Il y a des scènes très claires, comme celle où Galitsine, sorte d’oligarque amant de la Régente Sophie et partisan de « l’ouverture à l’ouest » (usons d’une terminologie d’aujourd’hui) est sur un podium lumineux et moderne, assis à côté d’un bar à spiritueux en forme de parlement européen, manière d’afficher ses goûts, avec tous ses petits drapeaux que Khovanski d’un côté et Chaklovity de l’autre vont s’ingénier à mépriser, l’un en piétinant les drapeaux et l’autre en y mettant le feu.

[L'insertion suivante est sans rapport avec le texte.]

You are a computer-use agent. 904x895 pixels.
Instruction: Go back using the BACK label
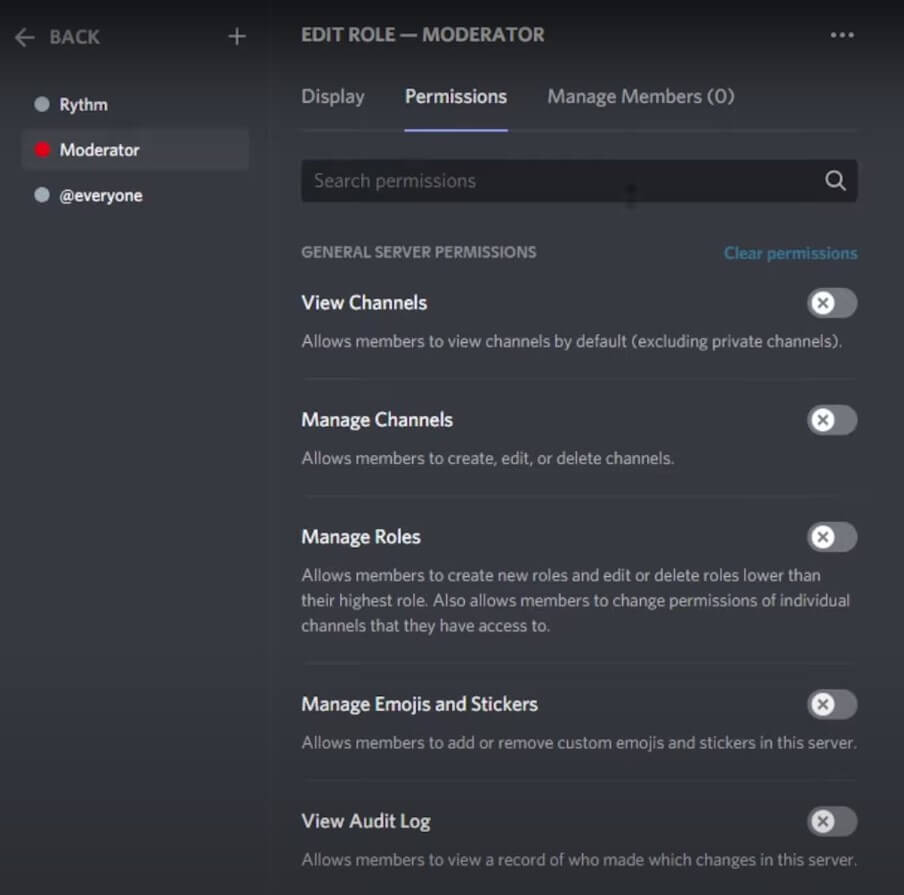pos(74,37)
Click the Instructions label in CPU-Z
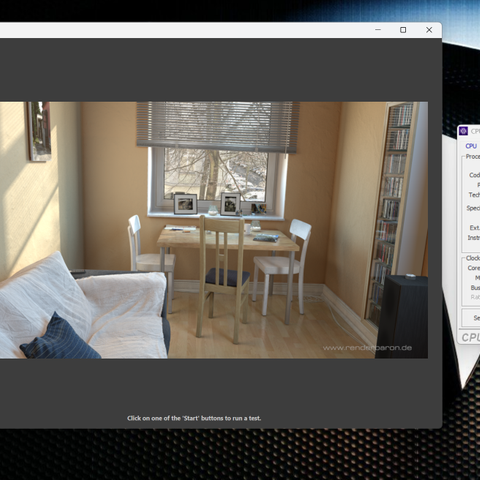The width and height of the screenshot is (480, 480). click(x=474, y=238)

La scène qui met en scène la discussion entre le vulgaire Khovanski, en battle dress noir, rappelant les milices d’aujourd’hui, au représentant des vieux croyants Dossifeï vêtu d’un phénolion (la chape qui recouvre les habits sacerdotaux des orthodoxes) constitué d’un tapis élimé attaché sur une icône accrochée sur la poitrine, symbole d’humilité et de pauvreté (même si Dossifeï, tout comme Marfa, est de sang princier) et à Galitsine, costume trois-pièces élégant montre évidemment à travers les costumes la situation et les orientations des uns et des autres.
Que le fils d’Ivan, Andrei, soit lui aussi habillé en costume-cravate indique l’évolution des générations et les possibles évolutions politiques qui pourraient suivre, mais indique surtout qu’il se tient à part, il lutine les jolies femmes, Marfa, Emma ou d’autres, en bon fils de bonne noblesse un peu mis de côté (et de fait, il apparaît au premier acte et à la fin).

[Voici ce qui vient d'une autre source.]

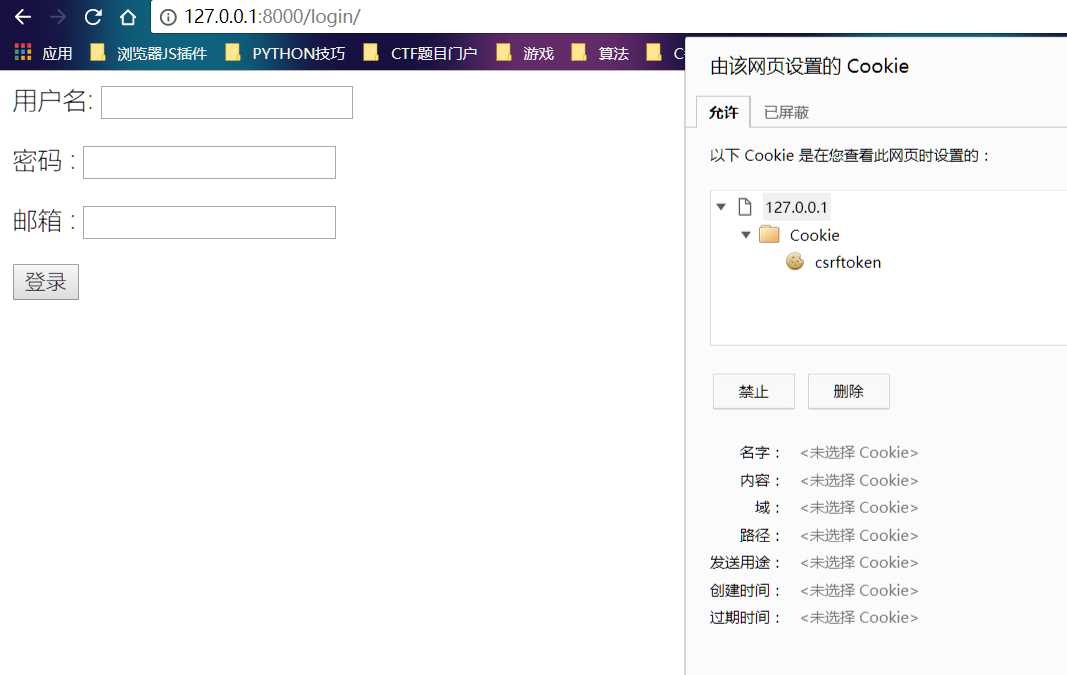Click the 邮箱 input field
The width and height of the screenshot is (1067, 675).
(x=208, y=222)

L’arrivée de Marfa habillée de noir, vaguement « gothique » et assez monumentale, derrière Galitsine, comme une sorte de fantôme ou de sorcière inquiétante est en revanche un beau moment, mais celui où elle lui présente une bassine pour qu’il y lise son avenir est en revanche plus cryptique, c’est évidemment un miroir aux alouettes, un objet vulgaire dans lequel il ne peut lire son avenir, sauf à rapprocher la bassine de la baignoire dans laquelle Ivan Khovanski va être assassiné un peu plus tard, il y a là évidemment une ironie cinglante, du genre « la roche tarpéienne est près du Capitole » quand il y plonge la tête pour réagir ensuite et essayer de faire tuer Marfa. Tout est une affaire de linge sale.

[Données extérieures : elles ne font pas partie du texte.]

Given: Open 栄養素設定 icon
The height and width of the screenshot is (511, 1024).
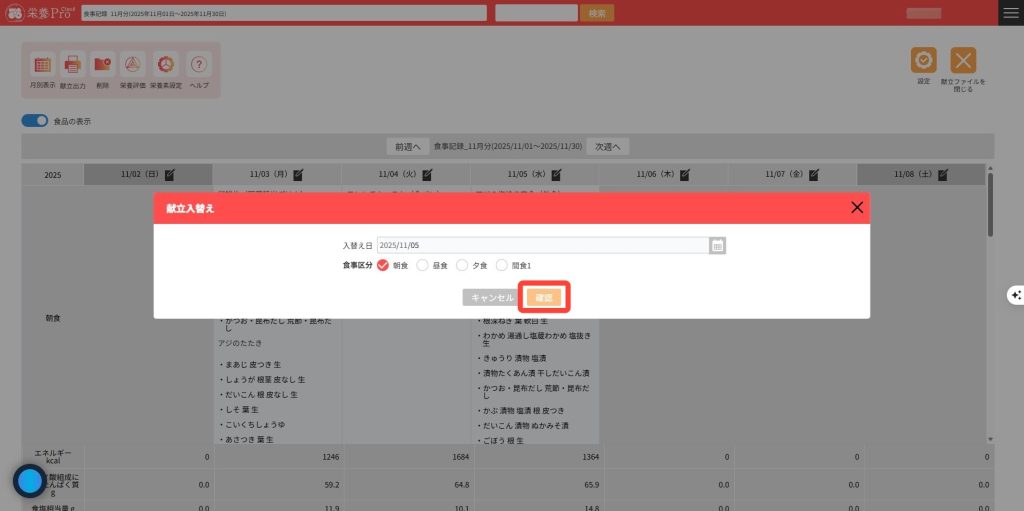Looking at the screenshot, I should (x=166, y=65).
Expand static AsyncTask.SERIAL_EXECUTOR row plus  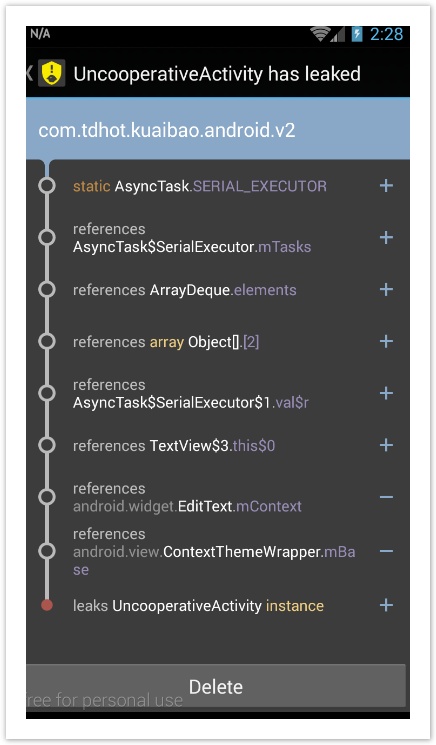386,185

Dans l’ensemble, la première partie est un peu plus riche d’idées que la deuxième, mais aussi bien les mouvements du chœur, assez sommaires dans la première partie ou derrière le décor, que le travail sur les personnages restent un peu superficiels, si l’on excepte ce que la mise en scène fait de Marfa, une vraie figure inquiétante entre la sorcière et la gothique comme on l’a dit(costumes de Ingo Krügler) , qui tranche avec les autres, et notamment les autres femmes : Emma (la jeune femme reluquée par Andrei et Ivan, que Marfa va sauver) – qui est notons-le, luthérienne, est habillée de teintes claires et lumineuses, et Suzanna qui sautera à la gorge de Marfa est un produit de la soldatesque ambiante que traduit sa violence.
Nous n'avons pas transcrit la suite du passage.